The university had been referring to the holiday as Fall Weekend since 2009, when a student group, Native Americans at Brown (NAB), called for the switch. This past October, the same group called for another name change. NAB argued that renaming the holiday “would recognize the contributions of Indigenous People/Native Americans to our community and our culture and foster a more inclusive community,” according to Brown’s website.
“We are formally requesting that the university vote to make this change to promote the on-campus visibility of the resistance and resilience of Native peoples and Native students on Brown’s campus against the continued attempts at disempowerment, disenfranchisement, erasuere, and genocide that began with the arrival of Christoper Columbus,” the petition reads. “Although the current name of the holiday, ‘Fall Weekend,’ halts the active celebration of Columbus’ torture and genocide and the dawn of the transatlantic slave trade, this is the bare minimum that Brown University can do.”

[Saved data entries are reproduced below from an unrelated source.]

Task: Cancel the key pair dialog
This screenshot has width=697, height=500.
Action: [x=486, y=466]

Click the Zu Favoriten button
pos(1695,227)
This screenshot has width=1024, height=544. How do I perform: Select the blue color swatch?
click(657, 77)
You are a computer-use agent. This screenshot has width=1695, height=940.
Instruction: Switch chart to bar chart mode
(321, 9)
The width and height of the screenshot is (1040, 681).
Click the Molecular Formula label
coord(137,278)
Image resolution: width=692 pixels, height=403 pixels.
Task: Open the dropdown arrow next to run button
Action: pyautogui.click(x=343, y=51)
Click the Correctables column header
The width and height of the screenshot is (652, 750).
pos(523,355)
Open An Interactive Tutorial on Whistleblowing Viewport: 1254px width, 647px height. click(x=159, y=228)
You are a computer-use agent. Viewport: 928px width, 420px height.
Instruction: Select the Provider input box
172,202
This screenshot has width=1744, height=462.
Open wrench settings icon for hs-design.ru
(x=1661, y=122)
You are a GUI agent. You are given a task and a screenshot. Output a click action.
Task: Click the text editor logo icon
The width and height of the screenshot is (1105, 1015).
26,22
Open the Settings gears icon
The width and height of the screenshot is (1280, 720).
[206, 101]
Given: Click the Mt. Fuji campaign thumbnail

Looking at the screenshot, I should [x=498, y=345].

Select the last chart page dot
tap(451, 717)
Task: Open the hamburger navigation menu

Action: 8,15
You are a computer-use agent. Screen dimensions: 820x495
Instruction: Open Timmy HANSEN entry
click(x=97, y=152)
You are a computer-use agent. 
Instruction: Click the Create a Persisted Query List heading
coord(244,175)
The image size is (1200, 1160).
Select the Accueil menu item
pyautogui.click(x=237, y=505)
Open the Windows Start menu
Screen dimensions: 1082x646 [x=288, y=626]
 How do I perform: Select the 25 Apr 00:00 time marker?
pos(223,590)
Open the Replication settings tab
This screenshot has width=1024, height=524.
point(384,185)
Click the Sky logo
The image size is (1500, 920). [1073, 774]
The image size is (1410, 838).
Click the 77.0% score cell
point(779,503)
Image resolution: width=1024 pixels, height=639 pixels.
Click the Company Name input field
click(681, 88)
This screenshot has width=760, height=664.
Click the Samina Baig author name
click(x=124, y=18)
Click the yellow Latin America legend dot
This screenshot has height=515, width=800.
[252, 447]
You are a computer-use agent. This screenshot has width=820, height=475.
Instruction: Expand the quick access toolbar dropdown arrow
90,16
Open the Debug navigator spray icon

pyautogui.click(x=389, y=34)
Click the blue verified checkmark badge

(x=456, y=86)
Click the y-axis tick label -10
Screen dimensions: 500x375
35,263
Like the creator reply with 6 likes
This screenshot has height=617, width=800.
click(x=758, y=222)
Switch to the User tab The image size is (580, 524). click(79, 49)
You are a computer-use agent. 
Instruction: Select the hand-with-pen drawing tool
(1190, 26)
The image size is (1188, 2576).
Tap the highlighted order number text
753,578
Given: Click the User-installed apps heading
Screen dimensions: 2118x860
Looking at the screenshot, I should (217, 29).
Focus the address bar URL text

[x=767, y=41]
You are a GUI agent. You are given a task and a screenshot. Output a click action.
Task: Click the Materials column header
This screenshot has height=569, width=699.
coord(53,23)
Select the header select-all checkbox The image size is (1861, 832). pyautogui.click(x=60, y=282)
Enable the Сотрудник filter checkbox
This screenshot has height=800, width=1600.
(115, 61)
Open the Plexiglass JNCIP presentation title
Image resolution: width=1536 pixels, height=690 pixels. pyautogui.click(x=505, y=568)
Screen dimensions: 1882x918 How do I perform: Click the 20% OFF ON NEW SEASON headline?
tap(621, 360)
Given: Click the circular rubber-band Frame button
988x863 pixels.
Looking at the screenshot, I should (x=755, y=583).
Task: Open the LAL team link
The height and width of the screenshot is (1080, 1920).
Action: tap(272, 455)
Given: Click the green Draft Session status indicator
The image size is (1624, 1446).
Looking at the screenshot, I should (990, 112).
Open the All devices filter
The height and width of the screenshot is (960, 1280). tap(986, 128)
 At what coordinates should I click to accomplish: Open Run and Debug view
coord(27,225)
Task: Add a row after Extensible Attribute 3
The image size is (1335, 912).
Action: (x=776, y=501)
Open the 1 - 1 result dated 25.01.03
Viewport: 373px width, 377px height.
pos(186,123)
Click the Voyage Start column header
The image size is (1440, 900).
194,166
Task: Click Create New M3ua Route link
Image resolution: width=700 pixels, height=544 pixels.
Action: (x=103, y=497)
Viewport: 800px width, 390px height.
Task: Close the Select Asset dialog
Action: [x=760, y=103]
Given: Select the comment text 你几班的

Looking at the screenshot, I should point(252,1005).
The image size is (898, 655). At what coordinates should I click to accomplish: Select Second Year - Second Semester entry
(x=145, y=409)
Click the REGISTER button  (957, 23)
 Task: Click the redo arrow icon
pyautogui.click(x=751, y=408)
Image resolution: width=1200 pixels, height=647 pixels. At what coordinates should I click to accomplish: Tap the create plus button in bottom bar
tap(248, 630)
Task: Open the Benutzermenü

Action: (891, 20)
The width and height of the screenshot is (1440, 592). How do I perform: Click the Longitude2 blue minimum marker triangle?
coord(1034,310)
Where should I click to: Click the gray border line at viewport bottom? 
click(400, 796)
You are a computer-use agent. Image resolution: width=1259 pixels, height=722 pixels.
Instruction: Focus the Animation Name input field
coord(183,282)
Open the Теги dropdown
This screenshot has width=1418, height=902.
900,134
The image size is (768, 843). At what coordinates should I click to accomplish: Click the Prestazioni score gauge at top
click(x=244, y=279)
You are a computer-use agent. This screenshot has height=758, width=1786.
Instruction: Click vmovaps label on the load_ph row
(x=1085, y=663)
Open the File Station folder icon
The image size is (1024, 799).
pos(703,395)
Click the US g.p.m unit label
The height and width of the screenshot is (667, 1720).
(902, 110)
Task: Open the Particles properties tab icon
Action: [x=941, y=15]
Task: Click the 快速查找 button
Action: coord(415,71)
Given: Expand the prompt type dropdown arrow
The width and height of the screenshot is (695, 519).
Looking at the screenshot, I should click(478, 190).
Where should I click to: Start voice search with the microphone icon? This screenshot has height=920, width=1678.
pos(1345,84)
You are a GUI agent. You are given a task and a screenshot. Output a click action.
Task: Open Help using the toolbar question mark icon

While voting on the name change, university faculty had a meeting to discuss the goals of NAB in regards to the change, which included increasing the visibility of Native American students on campus as well as recongnizing and celebrating the accomplishments of Native Americans.
“In discussions prior to the vote, faculty expressed their support for the name change as an opportunity to show support for Native Americans on our campus and beyond, and to celebrate Native Amerian culture and history,” Roberts said.
The changes will be effective next fall.